READING PASSAGE:

========

Lawyers Dr Peer Stolle and Dr Lukas Theune made an official application to Germany’s Federal Interior Ministry on 10 May to lift the ban on the Kurdistan Workers’ Party (PKK) in Germany.
The federal German government should open the door to a new process in its policy toward Kurds, they said at a press conference.
The PKK have cultural autonomy rights in the countries where Kurds live, and fight for these rights, Theune said.
PKK has not committed crimes in Europe, Stolle added.
“In Europol reports, there was no evidence that the PKK was prone to violence. And the PKK administration has made a new statement that it will respect German laws, and this statement has significantly strengthened our application,” Stolle said.
If the Interior Ministry rejects the application, the lawyers will file a lawsuit in the Federal Administrative Court to kickstart a domestic legal process, said Mahmut Şakar, former lawyer to jailed Kurdish leader Abdullah Öcalan, in a tweet on Wednesday.
Germany issued a ban on the PKK on 26 November 1993. The major Kurdish trial in Düsseldorf that led to the ban, known as the PKK trial, was heard between 1989 and 1994.
Since then, the ministry has expanded the ban to include the use of symbols related to Kurdish groups and exhibiting posters of Öcalan.
Kurds in Germany and their supporters have been protesting the ban ever since the ruling, holding a mass demonstration on 26 November 2021, coinciding with the anniversary of the PKK’s founding.

========

MATERIAL SUPPLIED:
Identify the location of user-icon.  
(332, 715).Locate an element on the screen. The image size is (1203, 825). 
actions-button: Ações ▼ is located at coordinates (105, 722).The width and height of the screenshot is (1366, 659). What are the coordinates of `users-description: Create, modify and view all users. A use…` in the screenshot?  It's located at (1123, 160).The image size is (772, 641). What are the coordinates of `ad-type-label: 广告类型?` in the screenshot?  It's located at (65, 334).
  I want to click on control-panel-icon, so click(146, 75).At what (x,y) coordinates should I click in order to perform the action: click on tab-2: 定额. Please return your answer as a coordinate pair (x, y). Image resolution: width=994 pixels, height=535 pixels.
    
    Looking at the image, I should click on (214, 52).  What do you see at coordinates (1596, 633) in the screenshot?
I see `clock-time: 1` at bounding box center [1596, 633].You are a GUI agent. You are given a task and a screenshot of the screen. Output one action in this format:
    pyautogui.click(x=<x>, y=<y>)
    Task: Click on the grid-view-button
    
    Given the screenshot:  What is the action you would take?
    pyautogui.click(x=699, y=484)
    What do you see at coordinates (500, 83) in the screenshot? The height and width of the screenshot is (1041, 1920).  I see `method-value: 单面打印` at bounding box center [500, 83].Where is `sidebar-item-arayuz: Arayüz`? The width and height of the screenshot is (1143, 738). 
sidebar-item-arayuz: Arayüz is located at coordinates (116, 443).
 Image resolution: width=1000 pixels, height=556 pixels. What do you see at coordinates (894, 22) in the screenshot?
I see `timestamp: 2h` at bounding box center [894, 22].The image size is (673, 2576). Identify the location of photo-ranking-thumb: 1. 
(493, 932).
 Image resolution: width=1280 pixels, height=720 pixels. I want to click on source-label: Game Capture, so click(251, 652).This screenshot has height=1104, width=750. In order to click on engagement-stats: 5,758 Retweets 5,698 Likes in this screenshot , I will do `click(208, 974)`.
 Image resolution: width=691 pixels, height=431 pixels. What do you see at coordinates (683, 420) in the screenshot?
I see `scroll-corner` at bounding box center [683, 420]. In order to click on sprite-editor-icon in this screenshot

========

TASK LIST:
1: Answer these questions using the article on the push to lift Germany's PKK ban:
(a) On what date did the two lawyers submit their application to the Federal Interior Ministry?
(b) In which court will the lawyers file a lawsuit if the ministry rejects the application?
(c) On what date did Germany issue its ban on the PKK?
2: Duplicate the article on Germany's PKK ban word for word, starting with "The PKK have" and going on through "1989 and 1994.".
3: Write the next part of the article on the effort to lift Germany's PKK ban, picking up after its final sentence.

EXERCISE RESPONSES:
1:
(a) 10 May
(b) The Federal Administrative Court
(c) 26 November 1993

2:
The PKK have cultural autonomy rights in the countries where Kurds live, and fight for these rights, Theune said.
PKK has not committed crimes in Europe, Stolle added.
“In Europol reports, there was no evidence that the PKK was prone to violence. And the PKK administration has made a new statement that it will respect German laws, and this statement has significantly strengthened our application,” Stolle said.
If the Interior Ministry rejects the application, the lawyers will file a lawsuit in the Federal Administrative Court to kickstart a domestic legal process, said Mahmut Şakar, former lawyer to jailed Kurdish leader Abdullah Öcalan, in a tweet on Wednesday.
Germany issued a ban on the PKK on 26 November 1993. The major Kurdish trial in Düsseldorf that led to the ban, known as the PKK trial, was heard between 1989 and 1994.

3:
The 28 year long PKK ban in Germany gave the Turkish government leverage to put pressure on Kurds, Theune said.
Kurds have also been engaged in legal battles in Belgium, appealing against the inclusion of the PKK in the EU list of terrorist organisations. After 10 years, the Belgian Court of Cassation in January 2020 confirmed a ruling by the Brussels Court of Appeals that said the PKK in Turkey should not be classified as a terrorist organisation, Belgian lawyer Jan Fermon told MedyaNews in an interview last year.
“The ‘victorious’ outcome of the case has given some new space and new arguments for lawyers everywhere to argue against the criminalisation of the PKK,” Fermon said.
A legal case continues at the European Union level over the PKK’s proscription in the bloc’s terror organisation listings.
The last hearing on the Court of Justice of the European Union (CJEU) was on 31 March.
“We felt that the court was very interested in the case and asked some very useful questions, also to clarify the statements made by us. It has been a very long case, and a lot has happened in the jurisprudence of the court since the beginning of this case, so it was very important to discuss where we stand today,” Tamara Buruma, member of the PKK’s legal team, said at a press conference after the hearing.
The lawsuit was won in the first instance, Theune told MedyaNews in another interview, but the European Commission later appealed the verdict.
“All these cases are very useful for us in Germany to argue that the PKK should not be legally defined as a ‘terrorist’ organisation,” the lawyer said. The legal team would be able to point to legal procedures in various countries going forward, he added.